# Alfie



## raggs (Aug 3, 2008)

here's a couple of the big boy ALFIE. he's not even 2 years old yet, surely he can't get much bigger than he is now.


----------



## u-look-like-a-hamster (Aug 17, 2008)

wow he is huge and beautiful!!


----------



## Siamese Kelly (Jan 6, 2008)

Aaah Chris,looks nothing like a hamster love,hamsters are smallish and round
your Alfie's just very big boned and gorgeous:thumbsup:Can i ask who that strangely handsome chap is,anyone we may know of.....


----------



## raggs (Aug 3, 2008)

he's my grand dad hahahahahaha


----------



## u-look-like-a-hamster (Aug 17, 2008)

Siamese Kelly said:


> Aaah Chris,looks nothing like a hamster love,hamsters are smallish and round
> your Alfie's just very big boned and gorgeous:thumbsup:Can i ask who that strangely handsome chap is,anyone we may know of.....


i dont understand


----------



## lymorelynn (Oct 4, 2008)

hmy: He's certainly a big boy! And absolutely gorgeous!:001_tt1:


----------



## bee112 (Apr 12, 2008)

He's got another 2 years of growing yet Chris, so yeh he'll get bigger than that! 

Hope my Alfie grows that big too!


----------



## Siamese Kelly (Jan 6, 2008)

u-look-like-a-hamster said:


> i dont understand


Sorry,my fault i got confused with the titles and thought the thread title was your signatureIt's a Sunday and doesn't take much anyway to get me in a tizzySorry for the twice confusion


----------



## rottiesloveragdolls (Nov 2, 2007)

*he is beautiful chris and yep he`s still got more growing to do, and he will be bigger as he has been neutered  and they do get bigger than those who are still entire  *


----------



## MADCAT (Nov 21, 2008)

He is beautiful.xx


----------



## Natik (Mar 9, 2008)

he is stunning and his head is huge :thumbup:
Lovely cat!


----------



## Rosieragdoll (Oct 9, 2008)

He is truely a magnificent cat!!!!!

Rosie isn't even that size and shes preggers!!!!! 

(sorry about the spelling):001_huh:


----------



## Selk67U2 (May 5, 2008)

*Ahhh, he's gorgeous Chris *


----------



## munchbunch (Dec 13, 2008)

He's great. How heavy is he?


----------



## Abooksigun (Oct 16, 2008)

Not sure how I missed this but wanted to add what a beautiful big boy! Chris a real credit to you Love the pic of you by the way hahahahaha


----------

::::::::::

| Task to carry out |
Copy the stretch of the forum thread about Alfie from "## Rosieragdoll (Oct" through "(May 5, 2008)". The records have nothing to do with the forum thread about Alfie.

| Stored rows |
::::::::::

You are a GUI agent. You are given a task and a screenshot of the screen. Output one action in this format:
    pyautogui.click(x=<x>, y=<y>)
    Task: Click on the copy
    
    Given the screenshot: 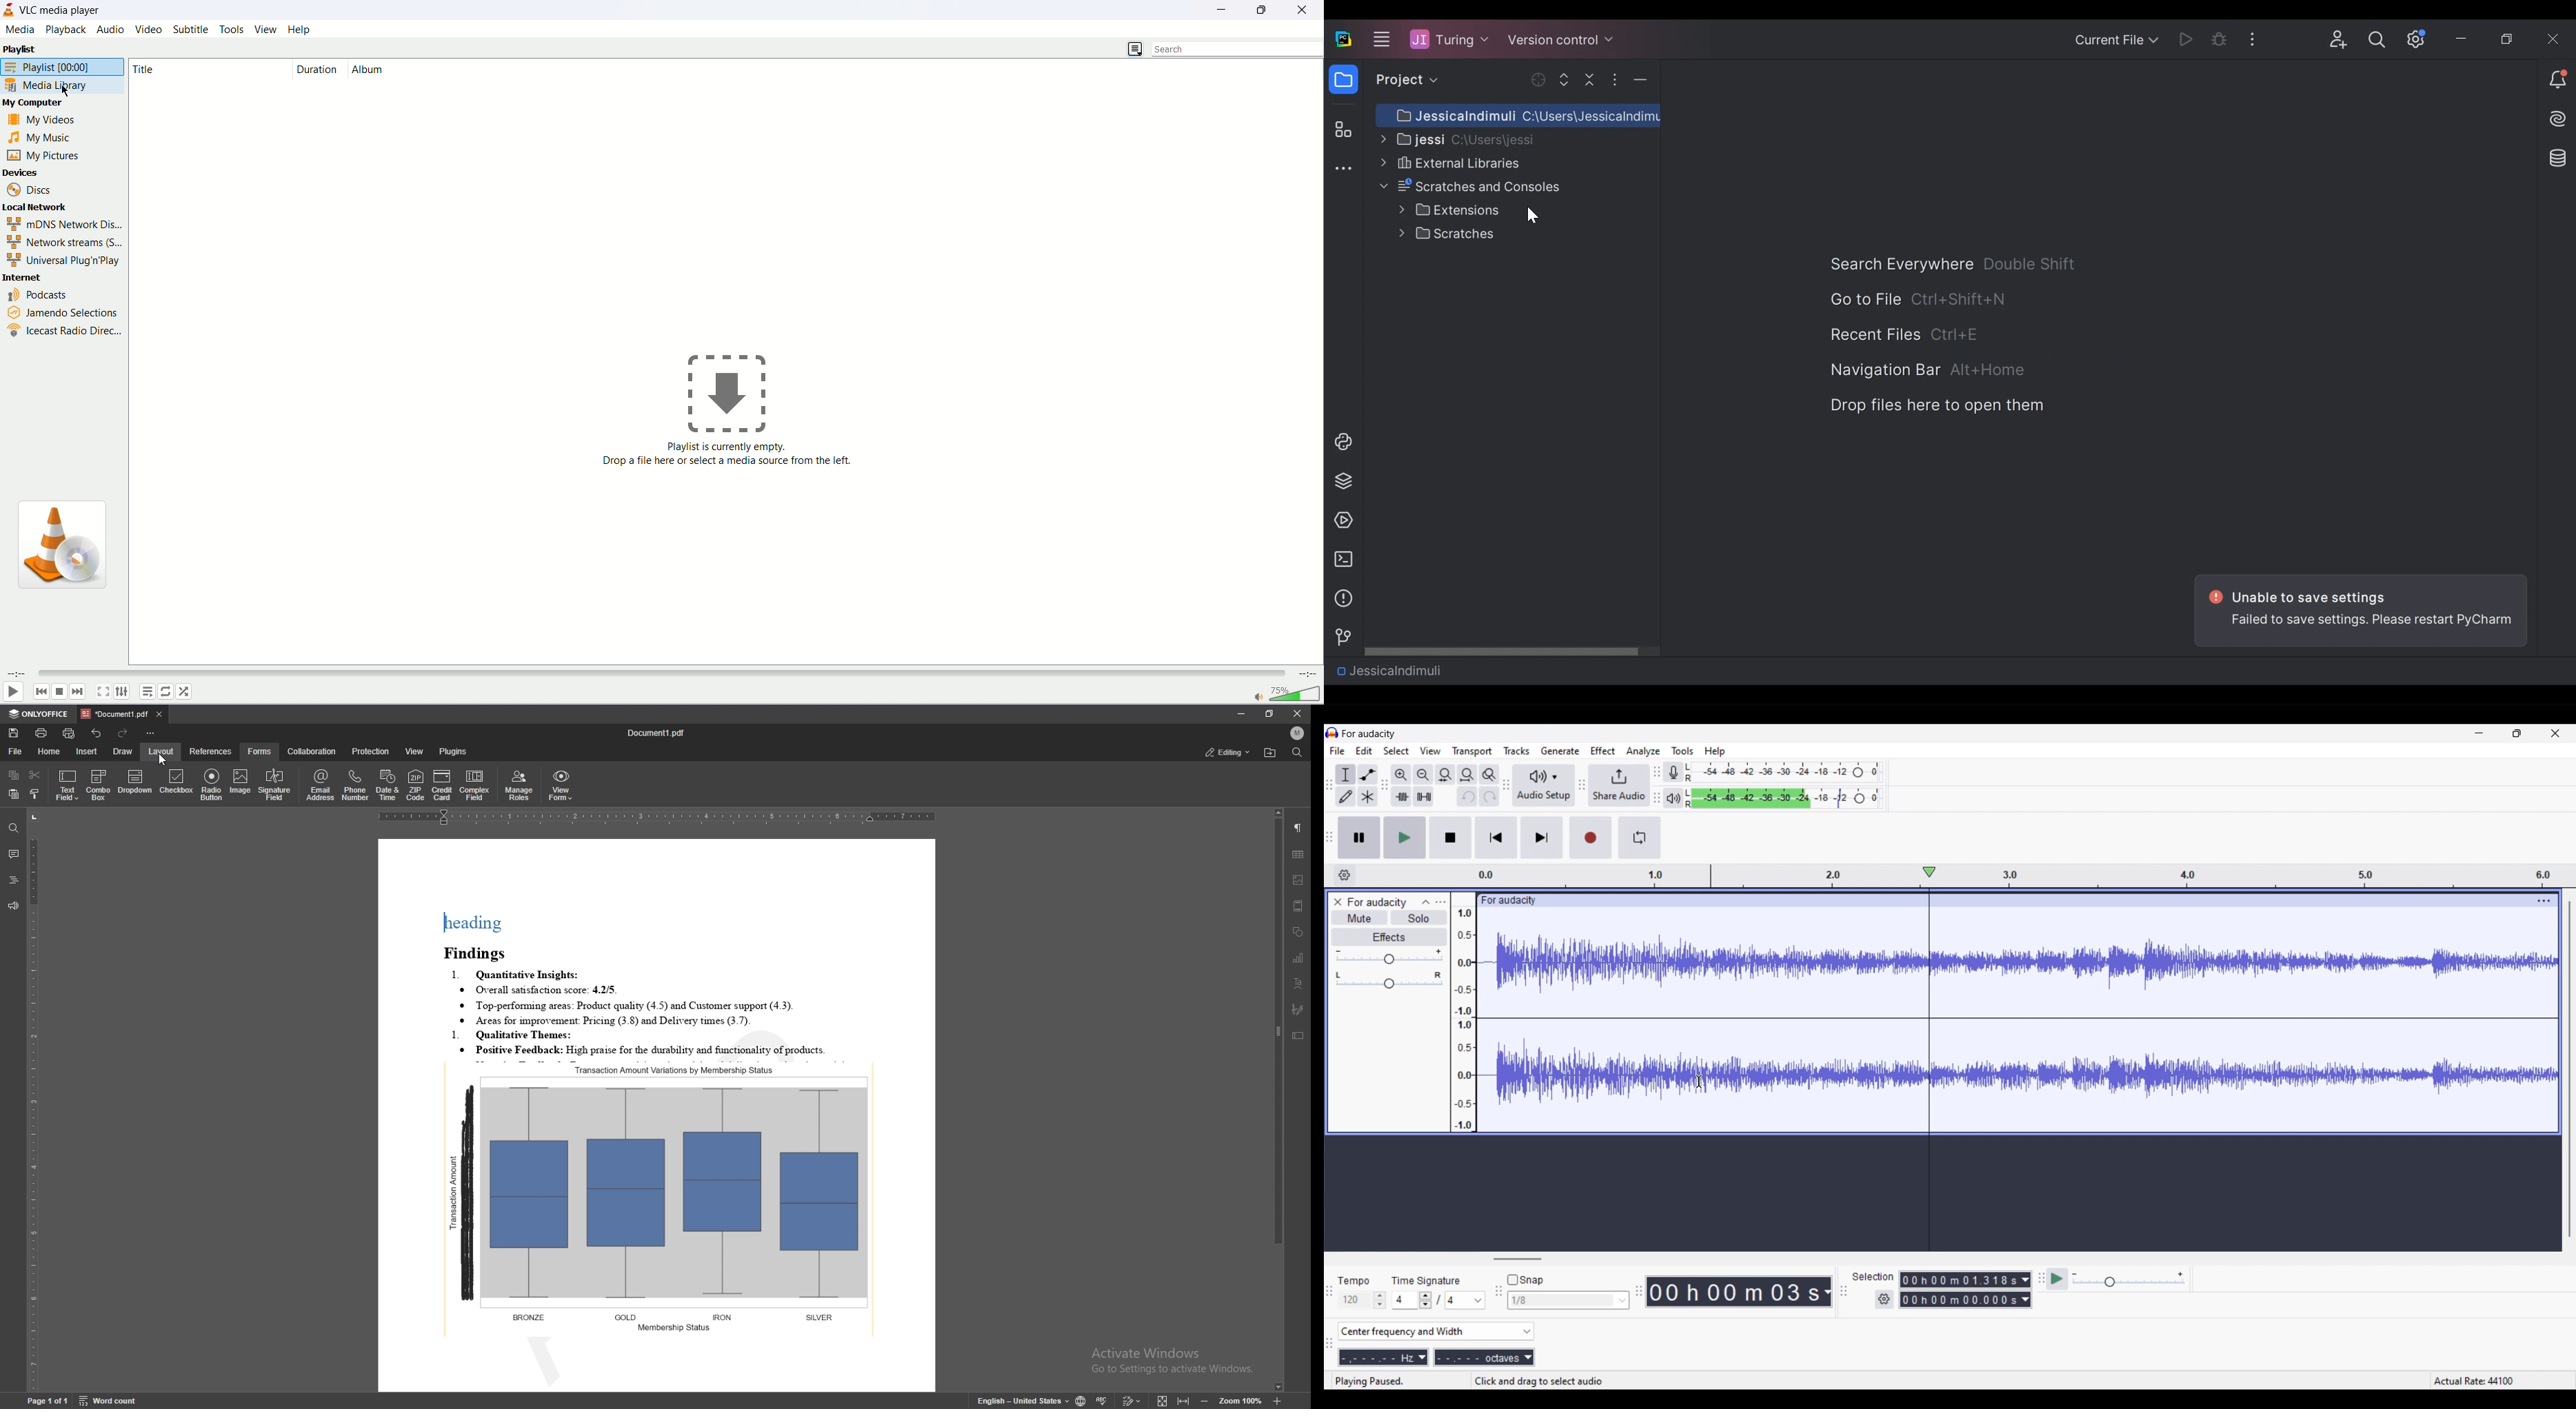 What is the action you would take?
    pyautogui.click(x=14, y=774)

::::::::::

| Reply |
## Rosieragdoll (Oct 9, 2008)

He is truely a magnificent cat!!!!!

Rosie isn't even that size and shes preggers!!!!! 

(sorry about the spelling):001_huh:


----------



## Selk67U2 (May 5, 2008)